### THE PROBLEM
Below are several records. Retype exactly those lines running from the one with "Screen dimensions: 1197x1070" through the one with "the Create Task", end lines included, and no others.

[Pixel coordinate grounding data]
● ● ● ●
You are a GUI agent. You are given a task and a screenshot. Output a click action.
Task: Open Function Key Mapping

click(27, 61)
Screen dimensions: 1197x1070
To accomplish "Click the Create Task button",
● ● ● ●
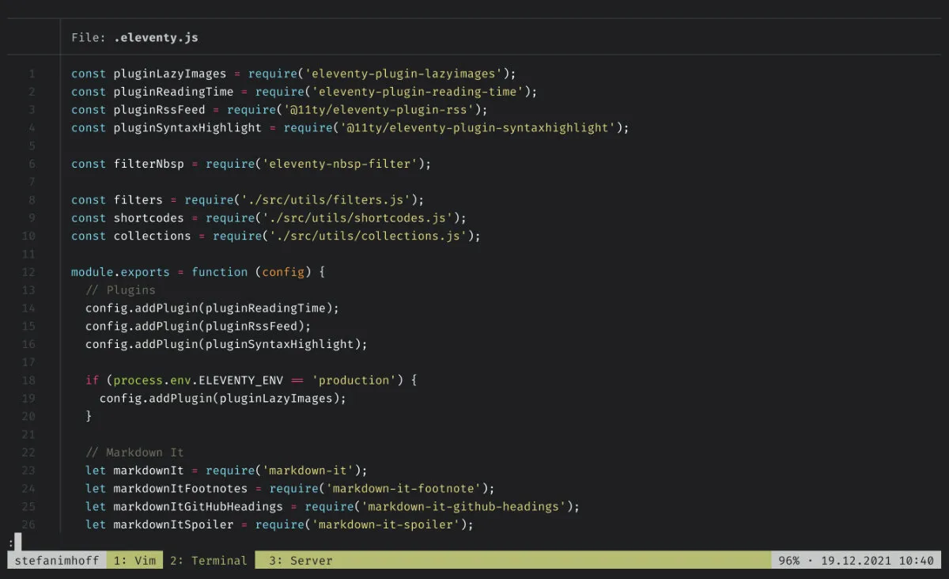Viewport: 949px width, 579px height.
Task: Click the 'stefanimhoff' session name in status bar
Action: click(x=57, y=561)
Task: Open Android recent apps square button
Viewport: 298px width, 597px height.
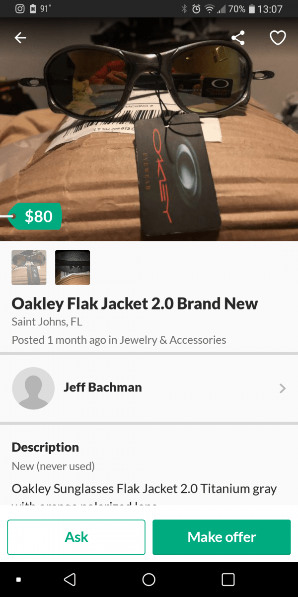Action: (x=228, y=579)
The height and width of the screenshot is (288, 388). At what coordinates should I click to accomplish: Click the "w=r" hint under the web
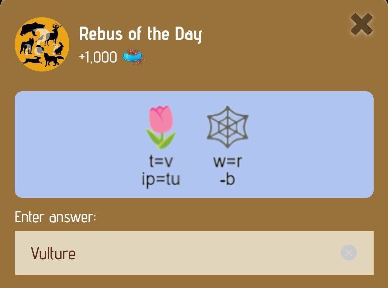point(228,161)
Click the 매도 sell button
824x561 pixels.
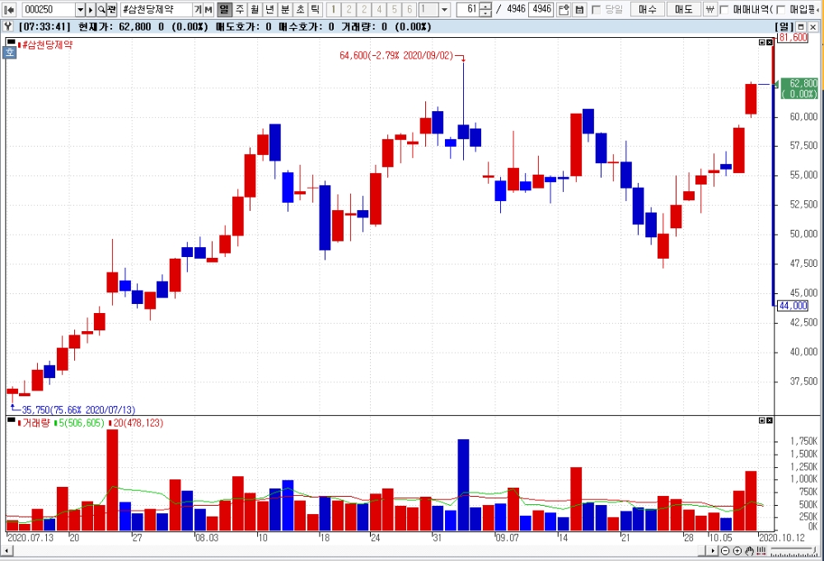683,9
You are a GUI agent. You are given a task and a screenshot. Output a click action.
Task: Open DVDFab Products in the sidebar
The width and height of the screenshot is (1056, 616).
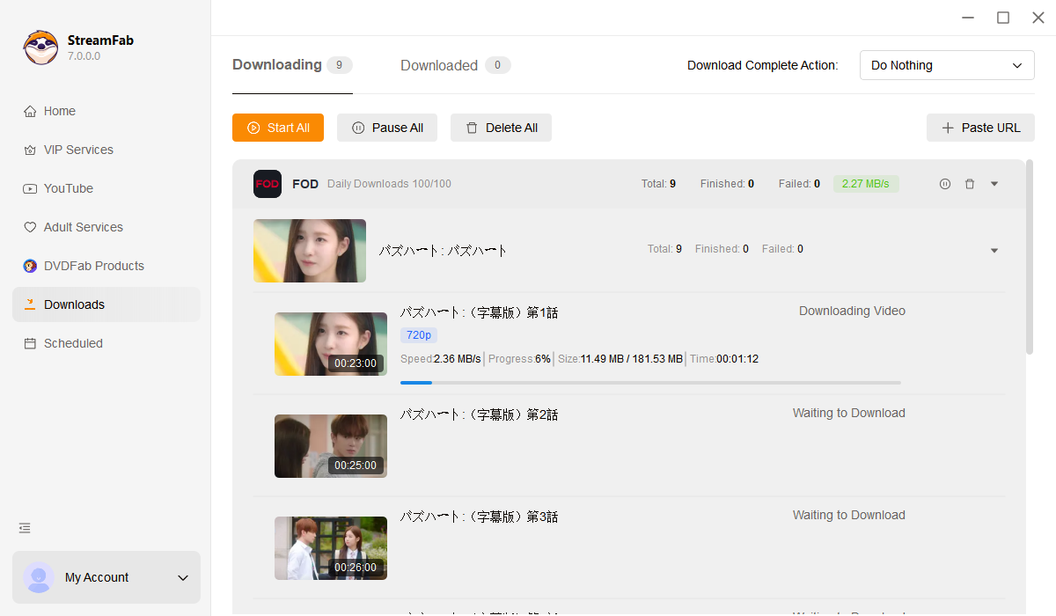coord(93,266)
● ● ● ●
### SOLUTION
Screen dimensions: 1197x1070
To accomplish "Click the Create Task button",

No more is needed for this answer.